BLACK DEATH (1347-1351 A.D.)
5.THE SPANISH INFLUENZA (1918-1920 A.D.)
The influenza pandemic of 1918, was the most severe in recent history. Although the exact origin of this pandemic is unknown, it is believed to have been of avian origin. It was given the name Spanish Influenza (Flu) because it was first reported in Spain. Spain had not taken part in the First World War and the Spanish media were therefore not censored, and were free to report the news. The flu first appeared in Europe, America and parts of Asia and gradually spread worldwide.

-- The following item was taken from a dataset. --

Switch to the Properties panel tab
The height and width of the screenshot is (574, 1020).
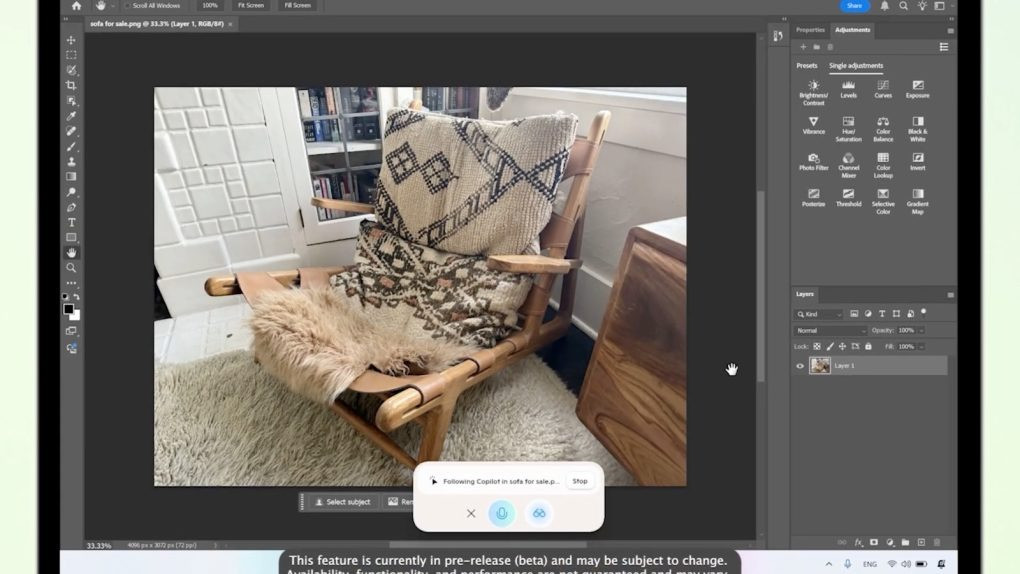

One theory is that the flu originated in China, and came into Europe when the British and French governments recruited Chinese workers as laborers to perform manual work while their own citizens were engaged in the War. The disease spread rapidly and governments ordered the closure of public places, schools, libraries, theatres, churches and other places that led to public gatherings. People were obligated to wear masks, avoid close contact with each other and stay indoors. The disease was an unusually lethal influenza, affecting all ages.The skin of the victim turned blue and the lungs filled with fluid leading to suffocation. Victims died within hours or days after having developed symptoms of the flu, and 25 million people died during the first 25 weeks of the outbreak. It is estimated that 500 million people, or one-third of the world’s population, were infected with the virus, and up to 100 million died worldwide. These are approximate numbers since no medical records were reported in many places. The pandemic lasted for two years. It is considered the deadliest pandemic in human history, and was probably worsened by the lack of nutrition and the appalling conditions of the soldiers and citizens during and after World War One. More American soldiers died of the Spanish flu than were killed in the War. The flu ended by the autumn of 1920. The economic repercussions were devastating. Real Gross Domestic Product (GDP) and consumption per Capita of the average country (adjusted for inflation) were reduced by between 6 to 8%., and in financial markets real stock returns (adjusted for inflation) were -26%.